New pan-African open access journal: Scientific African

Next Einstein SDG Resource Centre
Elsevier, Elsevier Connect, 27 March 2018
EJ van Lanen, Marc Chahin

For researchers, the journal article is at the heart of the scientific enterprise; they share their findings through articles, which can help them find collaborators and raise their profile so they can build on their work. Researchers solve pressing problems, in large part, via the medium of the scientific article.

But publishing an article in a scientific journal is a daunting task. The journey from outlining an experiment, to obtaining a result, to writing and submitting an article can take years. And at the end of this process, there’s no guarantee that a researcher’s article will cross the final hurdle —finding publication in a reputable scientific journal.

This journey can be especially challenging for researchers in Africa, whose contributions to the scientific conversation have often been overlooked and whose development has been hampered by a scientific publishing ecosystem that hasn’t always addressed their needs. Together, the Next Einstein Forum (NEF) and Elsevier are bringing state-of-the-art technology and processes to bear on this challenge, creating a modern open access megajournal to accelerate capacity-building efforts across Africa.

“Through our experience working with the AIMS Centres, we learned that our students faced significant problems in communicating their research,” said Thierry Zomahoun, Founding Executive Director of NEF and President and CEO of the African Institute for Mathematical Sciences (AIMS). “They had exciting results to share, but they were facing structural difficulties in bringing these results to the attention of their colleagues both on the continent and around the world. They were frustrated, and we believed this communication gap was significantly hindering scientific progress across Africa. We wanted to find a way for NEF to help address this problem.”

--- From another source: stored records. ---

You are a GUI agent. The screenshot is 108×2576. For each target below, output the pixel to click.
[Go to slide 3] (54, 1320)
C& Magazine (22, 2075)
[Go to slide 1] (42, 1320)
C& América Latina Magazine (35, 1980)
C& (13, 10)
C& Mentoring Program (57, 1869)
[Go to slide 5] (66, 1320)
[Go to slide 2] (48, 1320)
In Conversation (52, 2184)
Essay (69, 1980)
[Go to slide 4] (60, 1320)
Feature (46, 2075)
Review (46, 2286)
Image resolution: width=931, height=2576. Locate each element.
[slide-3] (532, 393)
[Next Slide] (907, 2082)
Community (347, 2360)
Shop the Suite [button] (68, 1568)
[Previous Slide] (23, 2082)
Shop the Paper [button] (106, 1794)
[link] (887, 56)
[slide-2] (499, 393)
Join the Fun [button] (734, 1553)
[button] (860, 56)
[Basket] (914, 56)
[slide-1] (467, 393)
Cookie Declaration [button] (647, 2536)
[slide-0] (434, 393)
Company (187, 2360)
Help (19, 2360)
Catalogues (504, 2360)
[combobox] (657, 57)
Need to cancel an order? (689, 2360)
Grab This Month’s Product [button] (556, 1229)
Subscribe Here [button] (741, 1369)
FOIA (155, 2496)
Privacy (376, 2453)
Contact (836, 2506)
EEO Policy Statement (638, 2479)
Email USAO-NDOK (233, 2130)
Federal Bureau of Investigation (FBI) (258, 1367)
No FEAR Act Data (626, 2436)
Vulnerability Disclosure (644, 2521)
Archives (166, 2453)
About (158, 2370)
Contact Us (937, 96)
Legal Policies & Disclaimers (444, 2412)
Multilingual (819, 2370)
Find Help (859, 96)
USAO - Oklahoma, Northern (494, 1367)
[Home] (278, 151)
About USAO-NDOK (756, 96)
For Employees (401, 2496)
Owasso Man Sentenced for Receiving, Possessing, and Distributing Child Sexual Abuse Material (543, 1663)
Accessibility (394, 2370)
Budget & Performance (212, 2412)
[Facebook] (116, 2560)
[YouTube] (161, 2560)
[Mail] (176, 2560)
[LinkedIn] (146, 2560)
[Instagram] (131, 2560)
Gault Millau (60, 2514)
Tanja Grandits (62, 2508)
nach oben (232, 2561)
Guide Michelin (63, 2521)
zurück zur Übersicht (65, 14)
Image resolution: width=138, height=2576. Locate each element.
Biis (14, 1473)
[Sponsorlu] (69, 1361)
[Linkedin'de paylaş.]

Without the ability to easily share their latest research findings and to access the research their colleagues have produced, young African researchers have had difficulty participating in the virtuous circle of scientific publishing — the back and forth of publishing, reviewing and revision that enables scientific progress.

Scientific African — a pan-African, flagship scientific journal for African researchers — will address these issues, providing its authors a highly-visible platform that welcomes submissions from all scientific disciplines. Publishing all of its articles open access, the journal will be free to read, making the research it publishes easily discoverable and powering collaboration between researchers, institutions and countries.